Start of Supplied passage
# 5.3 LS1 Conversion



## chui1980 (Jun 5, 2013)

Well so I after beating around and kicking rocks for a while I have decided to make the conversion to my 66 Lemans (I will keep all original parts in storage). I just purchase a 2008 5.3 Vortec-LS1 Engine with 45K miles for $1,200. I will need lots of guidance from those who have done it or maybe from just plain gurus. All I am looking to do is replace the stock intake manifold, add full dual exhaust and computer chip. Maybe MSD Coils as well. I need to know what tranny to mate to engine(possibly 4l80e?). Not sure. Also my main thing is to figure out what to do with cables not needed for this installation from the engine harness. What do I really need for this swap?


----------



## 1968gto421 (Mar 28, 2014)

This is not a favored swap on this forum...keeping your original engine is preferred. But since you have the LS engine and want to do this, I have a few suggestions. I had a old Studebaker awhile back and thought about doing this swap and found several books that did an excellent job of showing you what to do and what you need to accomplish the swap. Amazon or Barnes and Noble both have the books. The first is_ LS Swaps: How to Swap GM LS Engines into Almost Anything (Performance How-To)_ by Jefferson Bryant. the other is this one: _GM LS-Series Engines: The Complete Swap Manual (Motorbooks Workshop)_ by Joseph Potak. Both are excellent books going into great detail.

On YOU TUBE, Holley Performance has done a series of six videos on LS engine swaps into A-bodies entitled: _LS Engine Swap on a Budget_ . Check them out.

Hope all this helps. Despite feeling like I should be adamant about keeping a Pontiac engine under the hood, I'd rather see an old Pontiac stay on the road even if it is not original under the hood. Luck!


----------



## crustysack (Oct 5, 2008)

This is a VERY favored swap by anyone who believes in a more fuel efficient, zero hot start problem, easy to tune fuel injected motor. yes many on this site cry blasphemy if you even think of taking out your poncho motor, but they can rub that on their chest. If you have a numbers matching Judge or all original goat then keep that in the museum, but if you want a daily driver with zero engine hiccups go with the LS. 4l80e is a perfect tranny for this motor, you will need a custom drive shaft, some extensive cutting and fabrication of trans tunnel to allow the tranny to fit, swap motor mounts, the ecm will need to be flashed to eliminate some of the safety system that your car will not have, electronic fuel pump and new fuel lines, electric fans installed, digital pickup gauges, and Im sure a bunch of other things Im missing - but you wont regret it- unless you go to a Pontiac car show and everyone snubs you. But if you are into this hobby to please yourself you will not be disappointed, I know I'm not.
End of Supplied passage
Start of Data shown
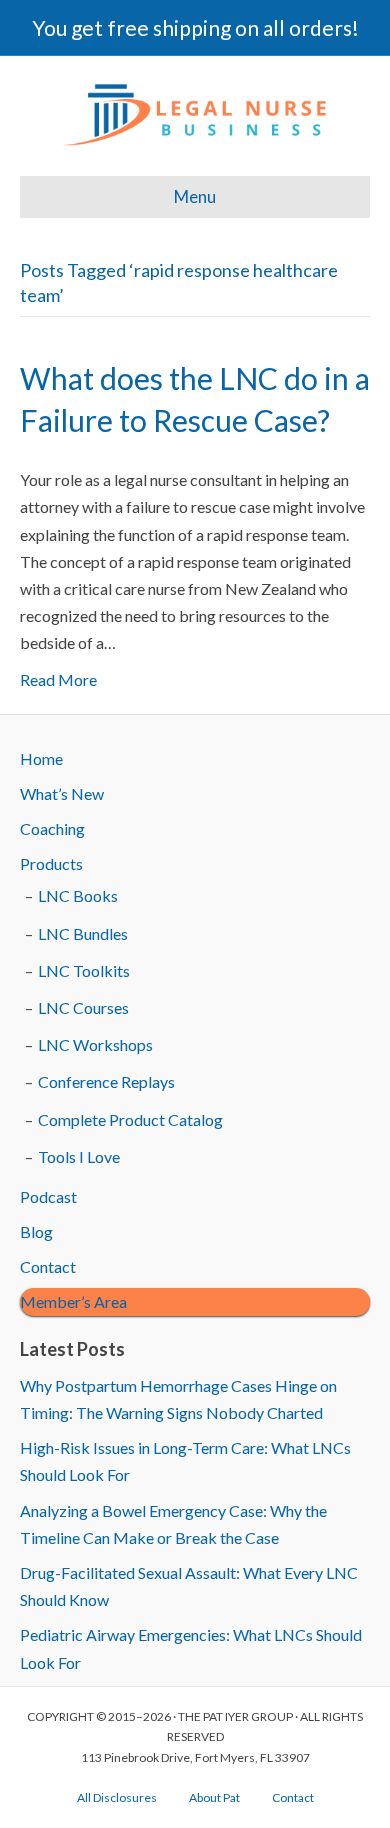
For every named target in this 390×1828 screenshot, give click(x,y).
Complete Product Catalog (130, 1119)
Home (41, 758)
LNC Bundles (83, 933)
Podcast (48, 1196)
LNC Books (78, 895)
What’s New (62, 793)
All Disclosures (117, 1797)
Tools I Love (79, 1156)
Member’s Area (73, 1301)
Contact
End of Data shown
Exercise directions:
From the LS1 conversion thread, set down word for word everything from "Well so I after" down to "for this swap?".

Answer to this exercise:
Well so I after beating around and kicking rocks for a while I have decided to make the conversion to my 66 Lemans (I will keep all original parts in storage). I just purchase a 2008 5.3 Vortec-LS1 Engine with 45K miles for $1,200. I will need lots of guidance from those who have done it or maybe from just plain gurus. All I am looking to do is replace the stock intake manifold, add full dual exhaust and computer chip. Maybe MSD Coils as well. I need to know what tranny to mate to engine(possibly 4l80e?). Not sure. Also my main thing is to figure out what to do with cables not needed for this installation from the engine harness. What do I really need for this swap?